Custo da violência chega a 2% do PIB
Curitiba - Promulgada em 7 de agosto de 2006, a Lei 11.340/06 ganhou o nome de Lei Maria da Penha em homenagem à biofarmacêutica Maria da Penha Maia Fernandes, que sofreu agressão do marido e lutou durante mais de 20 anos para que ele fosse preso. A lei é aplicada em casos de violência doméstica e garante recursos especiais às mulheres vítimas de agressão.
Os direitos incluem exigência da abertura de processo em caráter de urgência, inclusão da mulher em serviços de proteção e garantia de acompanhamento caso a vítima precise ir à sua casa buscar pertences. A lei também permite ao juiz impor ao agressor restrições imediatas, como perda do porte de arma e proibição de se aproximar da vítima ou dos filhos do casal.

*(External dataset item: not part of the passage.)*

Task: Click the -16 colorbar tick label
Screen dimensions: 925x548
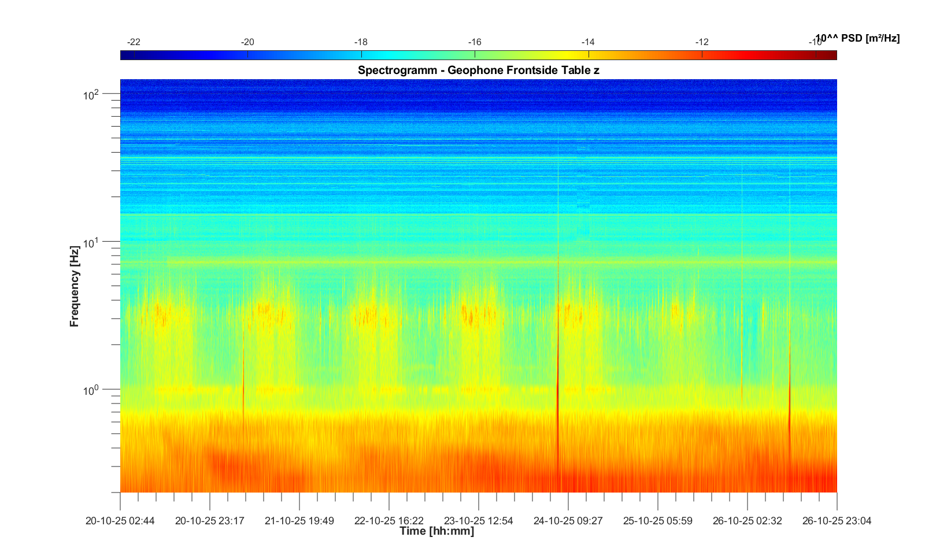Action: pos(475,42)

Existem centenas de organizações e centros que visam a saúde e proteção da mulher. Mesmo assim o trabalho é difícil. Segundo o Banco Mundial e o Banco Interamericano de Desenvolvimento, um em cada cinco dias de falta ao trabalho no mundo é causado pela violência sofrida pelas mulheres dentro de suas casas.

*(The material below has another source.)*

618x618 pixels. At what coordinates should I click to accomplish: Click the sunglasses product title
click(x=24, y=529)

A cada cinco anos, a mulher perde um ano de vida saudável se ela sofre violência doméstica. Nos países em desenvolvimento, estima-se que entre 5 a 16% de anos de vida saudável são perdidos pelas mulheres em idade reprodutiva como resultado dessa violência. O custo total oscila entre 1,6% e 2% do (Produto Interno Bruto (PIB) de um país.
A pena mínima de um acusado deesse tipo de agressão é de três meses e a máxima de três anos, sempre analisando se existem antecedentes criminais. Agressões contra idosos são penas mais rigorosas. Em caso de lesão corporal grave, o tempo de reclusão vai de dois a oito anos. ''Só a parte policial e judicial não resolve a agressão domiciliar. O problema é social'', afirma a delegada Daniela Corrêa Antunes Andrade, da Delegacia da Mulher.

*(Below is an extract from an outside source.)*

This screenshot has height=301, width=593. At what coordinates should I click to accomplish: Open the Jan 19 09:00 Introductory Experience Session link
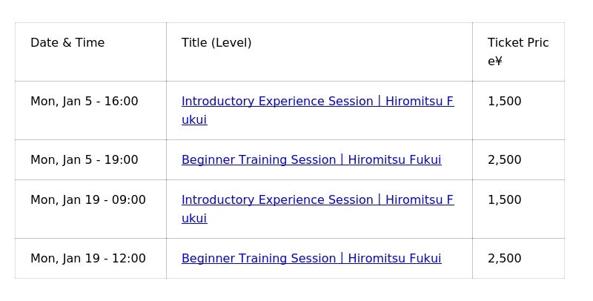coord(317,200)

Os valores cobrados de fiança são baixos, mas seguem uma resolução da corregedoria do governo do Estado. Vai de R$ 70 a R$ 300, para crimes de perturbação, injúria e agressão leve, até R$ 1,2 mil para lesões graves e tentativas de homicídio. Mas é analisado cada caso, avaliando se o acusado está empregado, quanto ganha, se tem antecedentes criminais e índole violenta.
A agressão contra a mulher pode ser sexual, moral (calúnia, ameaça, perturbação da tranquilidade), psicológica, patrimonial (quando se apropria de bens pessoais, como carro e cartão de crédito) e física (lesão leve que deixou marca mas que não gerou incapacidade de trabalhar).
Serviço: O atendimento a mulheres que vivem situações de violência pode ser feito pelo telefone 180, na Central de Atendimento à Mulher. A ligação é gratuita.